Deux choses m’ont principalement frappé dans ce récit. En premier lieu, nous sommes devant ce qui nous semble être de la pauvreté. Maisons au sol en terre battue, animaux et humains vivant presque côte à côte, vêtements et chaussures sur le point de rendre l’âme, aucun équipement superflu, même si l’eau courante (froide) et l’électricité sont là, ainsi que quelques accessoires -incongrus- venus du monde de la consommation (une télévision dans une maison, un agriculteur nanti d’un téléphone portable, des tennis et sweat-shirts type Walt Disney pour les petites filles, magnifiques avancées de la civilisation, vous en conviendrez 😉 ). Ajoutez à cela une hygiène plus qu’approximative selon nos norme actuelles : les poux pullulent, les petites filles portent tout au long du documentaire les mêmes vêtements, nous ne les voyons pas se laver (sauf les mains, de temps à autre). Et pourtant, nous ne sommes pas devant ce que nous pourrions appeler la misère. Chacun mange à sa faim, a un toit qui lui appartient et bénéficie de la solidarité de ses proches. Ying va à l’école et étudie, à partir d’un livre déchiré et écorné, certes, mais elle sait lire et écrire. Et tous ont à coeur de faire continuer ce système, s’accrochent à cette vie qui le leur rend bien. Nous pourrions d’ailleurs nous interroger sur la manière de calculer les indices de pauvreté, au vu de ce film. Que veut dire « vivre avec moins d’1,25 dollar par jour » quand vous n’êtes pas (ou peu) inclus dans la société de consommation ? C’est une vraie question, qui, au vu de ce documentaire, continue à se poser. Nous ne pouvons pas réduire les autres, vu depuis nos confortables bureaux de technocrates, aux mêmes valeurs que les nôtres. Et malheureusement, la culture dominante tend à tout emporter sur son passage… Nous risquons d’être à terme dans un paradigme unique, la société de consommation, qui jette déjà nombre de personnes dans la misère (je pense aux Africains qui se déracinent pour chercher une vie meilleure en Occident, par exemple) et pourrait bien s’étendre au monde entier. Et cela peut commencer par un instrument de mesure unique, étalonnant l’ensemble du globe sur des indicateurs pensés pour quelques-uns.

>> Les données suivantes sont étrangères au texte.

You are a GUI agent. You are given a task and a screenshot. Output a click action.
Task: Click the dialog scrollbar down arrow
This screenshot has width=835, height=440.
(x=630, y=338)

Mon deuxième centre d’attention tourne autour de la vie de ces petites filles. Dès les premières images, nous Européens, sommes particulièrement frappés par l’autonomie qui leur est demandée. Toutes seules, elles allument le feu, font cuire des pommes de terre, amènent les cochons paître et font autant de gestes de vie quotidienne que nous n’oserions même pas demander à nos adolescents de plus de dix ans (ils ont parfois du mal à desservir la table même plus âgés que ces jeunes filles !). Nous sommes bien loin de la conception de l’enfant roi, qui a nombre de droits et repose sur ses parents pour toute chose. Nous pourrions incriminer l’absence du père, mais les cousins eux-mêmes sont de toutes les tâches ménagères et seule la limite de leurs forces physiques amène leur mère à leur dire de renoncer. Ying, l’aînée de la fratrie effectue devant nous des travaux qui relèvent pour nous des adultes : aiguiser un crayon sur une faux, aller couper de l’herbe avec la même faux et en charger un panier sur ses épaules, laver le linge, sortir les chèvres. Et elle ne cesse de s’occuper, sans mièvrerie, de ses petites soeurs, s’assurant qu’elles ont leur part dans les repas, soignant leurs blessures, les habillant et les couchant.
C’est une définition de l’enfance radicalement différente de la notre que nous voyons à l’écran. Et pourtant, gardons nous des jugements hâtifs qui pourraient nous amener à penser que la vie de nos enfants est meilleure en tout point. Il ne s’agirait que d’une illusion d’optique.